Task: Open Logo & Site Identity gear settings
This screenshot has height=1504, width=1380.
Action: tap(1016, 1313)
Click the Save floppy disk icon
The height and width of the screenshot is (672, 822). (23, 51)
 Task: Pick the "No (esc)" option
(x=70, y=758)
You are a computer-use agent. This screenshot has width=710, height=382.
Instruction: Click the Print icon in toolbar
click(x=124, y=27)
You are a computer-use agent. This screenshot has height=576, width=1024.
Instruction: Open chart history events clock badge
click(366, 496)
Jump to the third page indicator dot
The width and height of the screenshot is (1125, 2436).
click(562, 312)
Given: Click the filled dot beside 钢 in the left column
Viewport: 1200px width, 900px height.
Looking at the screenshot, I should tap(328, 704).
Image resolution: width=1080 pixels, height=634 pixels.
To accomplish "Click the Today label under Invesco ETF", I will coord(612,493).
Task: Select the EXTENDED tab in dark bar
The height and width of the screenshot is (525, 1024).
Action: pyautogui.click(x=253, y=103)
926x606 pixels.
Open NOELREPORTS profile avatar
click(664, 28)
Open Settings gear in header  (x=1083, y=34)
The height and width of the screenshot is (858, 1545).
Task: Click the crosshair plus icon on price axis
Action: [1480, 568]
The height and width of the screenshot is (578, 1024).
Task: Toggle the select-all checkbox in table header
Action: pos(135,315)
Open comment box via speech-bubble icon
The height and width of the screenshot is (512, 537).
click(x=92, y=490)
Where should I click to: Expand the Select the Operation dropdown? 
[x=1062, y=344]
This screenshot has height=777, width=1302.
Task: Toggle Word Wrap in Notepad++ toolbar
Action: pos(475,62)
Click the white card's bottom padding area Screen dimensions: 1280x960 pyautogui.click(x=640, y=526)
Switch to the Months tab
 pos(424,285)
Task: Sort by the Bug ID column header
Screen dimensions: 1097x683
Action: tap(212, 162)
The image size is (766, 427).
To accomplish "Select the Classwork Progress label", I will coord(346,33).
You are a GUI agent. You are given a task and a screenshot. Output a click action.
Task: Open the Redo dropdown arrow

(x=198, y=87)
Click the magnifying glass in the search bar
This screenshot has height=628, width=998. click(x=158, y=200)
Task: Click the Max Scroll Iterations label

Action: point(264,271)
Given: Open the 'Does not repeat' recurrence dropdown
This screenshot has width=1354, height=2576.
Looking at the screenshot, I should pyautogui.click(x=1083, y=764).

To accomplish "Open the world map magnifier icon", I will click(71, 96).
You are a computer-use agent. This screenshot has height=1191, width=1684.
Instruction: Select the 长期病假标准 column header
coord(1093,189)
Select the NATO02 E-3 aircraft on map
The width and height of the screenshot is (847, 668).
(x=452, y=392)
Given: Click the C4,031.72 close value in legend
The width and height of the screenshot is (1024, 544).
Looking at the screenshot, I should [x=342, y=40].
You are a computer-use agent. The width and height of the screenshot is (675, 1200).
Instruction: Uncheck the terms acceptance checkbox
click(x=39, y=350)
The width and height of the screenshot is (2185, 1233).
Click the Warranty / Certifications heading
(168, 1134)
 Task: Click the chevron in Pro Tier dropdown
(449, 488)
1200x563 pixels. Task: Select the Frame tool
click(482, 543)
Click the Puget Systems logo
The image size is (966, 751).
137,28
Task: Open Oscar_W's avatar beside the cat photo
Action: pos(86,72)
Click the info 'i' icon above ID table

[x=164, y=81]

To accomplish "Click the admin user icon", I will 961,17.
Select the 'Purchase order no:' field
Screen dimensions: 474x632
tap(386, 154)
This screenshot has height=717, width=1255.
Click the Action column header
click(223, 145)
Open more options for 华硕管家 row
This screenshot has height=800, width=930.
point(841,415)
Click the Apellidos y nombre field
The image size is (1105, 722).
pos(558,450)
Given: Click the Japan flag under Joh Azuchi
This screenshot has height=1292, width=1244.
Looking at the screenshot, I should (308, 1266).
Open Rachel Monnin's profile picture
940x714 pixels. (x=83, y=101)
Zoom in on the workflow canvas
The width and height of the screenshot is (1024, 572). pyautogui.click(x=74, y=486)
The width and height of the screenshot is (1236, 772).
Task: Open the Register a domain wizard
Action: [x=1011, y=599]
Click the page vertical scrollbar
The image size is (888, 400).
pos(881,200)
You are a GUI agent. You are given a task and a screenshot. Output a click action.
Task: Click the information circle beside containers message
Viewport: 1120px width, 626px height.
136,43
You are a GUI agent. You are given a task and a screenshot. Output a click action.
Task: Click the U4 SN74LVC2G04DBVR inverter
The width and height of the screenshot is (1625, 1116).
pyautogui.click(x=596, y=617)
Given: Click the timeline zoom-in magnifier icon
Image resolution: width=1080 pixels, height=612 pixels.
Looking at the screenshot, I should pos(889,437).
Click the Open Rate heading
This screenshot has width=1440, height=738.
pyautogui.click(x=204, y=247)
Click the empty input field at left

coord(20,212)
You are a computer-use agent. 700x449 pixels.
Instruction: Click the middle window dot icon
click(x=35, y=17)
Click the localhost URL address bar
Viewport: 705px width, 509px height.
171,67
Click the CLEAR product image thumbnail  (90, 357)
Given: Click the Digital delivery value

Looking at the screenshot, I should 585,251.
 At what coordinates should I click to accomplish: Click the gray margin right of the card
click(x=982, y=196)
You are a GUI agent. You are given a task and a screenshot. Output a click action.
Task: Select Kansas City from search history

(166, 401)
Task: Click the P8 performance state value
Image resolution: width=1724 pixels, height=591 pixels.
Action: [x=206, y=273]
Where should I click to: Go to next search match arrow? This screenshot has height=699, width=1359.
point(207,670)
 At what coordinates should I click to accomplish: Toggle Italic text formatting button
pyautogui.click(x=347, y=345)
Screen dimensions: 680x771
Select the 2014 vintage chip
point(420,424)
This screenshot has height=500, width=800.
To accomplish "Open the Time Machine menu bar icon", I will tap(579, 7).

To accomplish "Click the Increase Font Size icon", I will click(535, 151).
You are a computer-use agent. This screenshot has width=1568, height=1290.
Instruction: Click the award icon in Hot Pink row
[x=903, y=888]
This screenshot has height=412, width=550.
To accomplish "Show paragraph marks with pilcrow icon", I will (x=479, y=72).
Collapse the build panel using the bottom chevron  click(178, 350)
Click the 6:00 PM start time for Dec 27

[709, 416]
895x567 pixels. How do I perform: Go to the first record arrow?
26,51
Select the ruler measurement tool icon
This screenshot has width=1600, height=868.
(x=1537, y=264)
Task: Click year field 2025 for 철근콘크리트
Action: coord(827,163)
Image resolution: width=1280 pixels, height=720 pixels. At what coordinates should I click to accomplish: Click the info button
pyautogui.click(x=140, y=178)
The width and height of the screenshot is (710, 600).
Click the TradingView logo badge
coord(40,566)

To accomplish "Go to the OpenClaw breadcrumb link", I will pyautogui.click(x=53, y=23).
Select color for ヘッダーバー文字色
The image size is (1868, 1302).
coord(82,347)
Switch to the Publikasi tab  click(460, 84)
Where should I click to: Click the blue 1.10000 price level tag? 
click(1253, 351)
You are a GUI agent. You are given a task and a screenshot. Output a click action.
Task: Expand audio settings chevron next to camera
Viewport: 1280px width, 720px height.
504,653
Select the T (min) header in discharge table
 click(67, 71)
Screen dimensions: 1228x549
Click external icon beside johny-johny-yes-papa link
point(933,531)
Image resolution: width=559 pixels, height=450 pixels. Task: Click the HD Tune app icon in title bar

━━━━━━━━

◆ What this task involves
Please restate every record above word for word.

◆ Exercise response
Task: Open Logo & Site Identity gear settings
This screenshot has height=1504, width=1380.
Action: tap(1016, 1313)
Click the Save floppy disk icon
The height and width of the screenshot is (672, 822). (23, 51)
 Task: Pick the "No (esc)" option
(x=70, y=758)
You are a computer-use agent. This screenshot has width=710, height=382.
Instruction: Click the Print icon in toolbar
click(x=124, y=27)
You are a computer-use agent. This screenshot has height=576, width=1024.
Instruction: Open chart history events clock badge
click(366, 496)
Jump to the third page indicator dot
The width and height of the screenshot is (1125, 2436).
click(562, 312)
Given: Click the filled dot beside 钢 in the left column
Viewport: 1200px width, 900px height.
Looking at the screenshot, I should tap(328, 704).
Image resolution: width=1080 pixels, height=634 pixels.
To accomplish "Click the Today label under Invesco ETF", I will coord(612,493).
Task: Select the EXTENDED tab in dark bar
The height and width of the screenshot is (525, 1024).
Action: pyautogui.click(x=253, y=103)
926x606 pixels.
Open NOELREPORTS profile avatar
click(664, 28)
Open Settings gear in header  (x=1083, y=34)
The height and width of the screenshot is (858, 1545).
Task: Click the crosshair plus icon on price axis
Action: [1480, 568]
The height and width of the screenshot is (578, 1024).
Task: Toggle the select-all checkbox in table header
Action: pos(135,315)
Open comment box via speech-bubble icon
The height and width of the screenshot is (512, 537).
click(x=92, y=490)
Where should I click to: Expand the Select the Operation dropdown? 
[x=1062, y=344]
This screenshot has height=777, width=1302.
Task: Toggle Word Wrap in Notepad++ toolbar
Action: pos(475,62)
Click the white card's bottom padding area Screen dimensions: 1280x960 pyautogui.click(x=640, y=526)
Switch to the Months tab
 pos(424,285)
Task: Sort by the Bug ID column header
Screen dimensions: 1097x683
Action: tap(212, 162)
The image size is (766, 427).
To accomplish "Select the Classwork Progress label", I will coord(346,33).
You are a GUI agent. You are given a task and a screenshot. Output a click action.
Task: Open the Redo dropdown arrow

(x=198, y=87)
Click the magnifying glass in the search bar
This screenshot has height=628, width=998. click(x=158, y=200)
Task: Click the Max Scroll Iterations label

Action: point(264,271)
Given: Open the 'Does not repeat' recurrence dropdown
This screenshot has width=1354, height=2576.
Looking at the screenshot, I should pyautogui.click(x=1083, y=764).

To accomplish "Open the world map magnifier icon", I will click(71, 96).
You are a computer-use agent. This screenshot has height=1191, width=1684.
Instruction: Select the 长期病假标准 column header
coord(1093,189)
Select the NATO02 E-3 aircraft on map
The width and height of the screenshot is (847, 668).
(x=452, y=392)
Given: Click the C4,031.72 close value in legend
The width and height of the screenshot is (1024, 544).
Looking at the screenshot, I should [x=342, y=40].
You are a computer-use agent. The width and height of the screenshot is (675, 1200).
Instruction: Uncheck the terms acceptance checkbox
click(x=39, y=350)
The width and height of the screenshot is (2185, 1233).
Click the Warranty / Certifications heading
(168, 1134)
 Task: Click the chevron in Pro Tier dropdown
(449, 488)
1200x563 pixels. Task: Select the Frame tool
click(482, 543)
Click the Puget Systems logo
The image size is (966, 751).
137,28
Task: Open Oscar_W's avatar beside the cat photo
Action: pos(86,72)
Click the info 'i' icon above ID table

[x=164, y=81]

To accomplish "Click the admin user icon", I will 961,17.
Select the 'Purchase order no:' field
Screen dimensions: 474x632
tap(386, 154)
This screenshot has height=717, width=1255.
Click the Action column header
click(223, 145)
Open more options for 华硕管家 row
This screenshot has height=800, width=930.
point(841,415)
Click the Apellidos y nombre field
The image size is (1105, 722).
pos(558,450)
Given: Click the Japan flag under Joh Azuchi
This screenshot has height=1292, width=1244.
Looking at the screenshot, I should (308, 1266).
Open Rachel Monnin's profile picture
940x714 pixels. (x=83, y=101)
Zoom in on the workflow canvas
The width and height of the screenshot is (1024, 572). pyautogui.click(x=74, y=486)
The width and height of the screenshot is (1236, 772).
Task: Open the Register a domain wizard
Action: [x=1011, y=599]
Click the page vertical scrollbar
The image size is (888, 400).
pos(881,200)
You are a GUI agent. You are given a task and a screenshot. Output a click action.
Task: Click the information circle beside containers message
Viewport: 1120px width, 626px height.
136,43
You are a GUI agent. You are given a task and a screenshot. Output a click action.
Task: Click the U4 SN74LVC2G04DBVR inverter
The width and height of the screenshot is (1625, 1116).
pyautogui.click(x=596, y=617)
Given: Click the timeline zoom-in magnifier icon
Image resolution: width=1080 pixels, height=612 pixels.
Looking at the screenshot, I should pos(889,437).
Click the Open Rate heading
This screenshot has width=1440, height=738.
pyautogui.click(x=204, y=247)
Click the empty input field at left

coord(20,212)
You are a computer-use agent. 700x449 pixels.
Instruction: Click the middle window dot icon
click(x=35, y=17)
Click the localhost URL address bar
Viewport: 705px width, 509px height.
171,67
Click the CLEAR product image thumbnail  (90, 357)
Given: Click the Digital delivery value

Looking at the screenshot, I should 585,251.
 At what coordinates should I click to accomplish: Click the gray margin right of the card
click(x=982, y=196)
You are a GUI agent. You are given a task and a screenshot. Output a click action.
Task: Select Kansas City from search history

(166, 401)
Task: Click the P8 performance state value
Image resolution: width=1724 pixels, height=591 pixels.
Action: [x=206, y=273]
Where should I click to: Go to next search match arrow? This screenshot has height=699, width=1359.
point(207,670)
 At what coordinates should I click to accomplish: Toggle Italic text formatting button
pyautogui.click(x=347, y=345)
Screen dimensions: 680x771
Select the 2014 vintage chip
point(420,424)
This screenshot has height=500, width=800.
To accomplish "Open the Time Machine menu bar icon", I will tap(579, 7).

To accomplish "Click the Increase Font Size icon", I will click(535, 151).
You are a computer-use agent. This screenshot has width=1568, height=1290.
Instruction: Click the award icon in Hot Pink row
[x=903, y=888]
This screenshot has height=412, width=550.
To accomplish "Show paragraph marks with pilcrow icon", I will (x=479, y=72).
Collapse the build panel using the bottom chevron  click(178, 350)
Click the 6:00 PM start time for Dec 27

[709, 416]
895x567 pixels. How do I perform: Go to the first record arrow?
26,51
Select the ruler measurement tool icon
This screenshot has width=1600, height=868.
(x=1537, y=264)
Task: Click year field 2025 for 철근콘크리트
Action: coord(827,163)
Image resolution: width=1280 pixels, height=720 pixels. At what coordinates should I click to accomplish: Click the info button
pyautogui.click(x=140, y=178)
The width and height of the screenshot is (710, 600).
Click the TradingView logo badge
coord(40,566)

To accomplish "Go to the OpenClaw breadcrumb link", I will pyautogui.click(x=53, y=23).
Select color for ヘッダーバー文字色
The image size is (1868, 1302).
coord(82,347)
Switch to the Publikasi tab  click(460, 84)
Where should I click to: Click the blue 1.10000 price level tag? 
click(1253, 351)
You are a GUI agent. You are given a task and a screenshot. Output a click action.
Task: Expand audio settings chevron next to camera
Viewport: 1280px width, 720px height.
504,653
Select the T (min) header in discharge table
 click(67, 71)
Screen dimensions: 1228x549
Click external icon beside johny-johny-yes-papa link
point(933,531)
Image resolution: width=559 pixels, height=450 pixels. Task: Click the HD Tune app icon in title bar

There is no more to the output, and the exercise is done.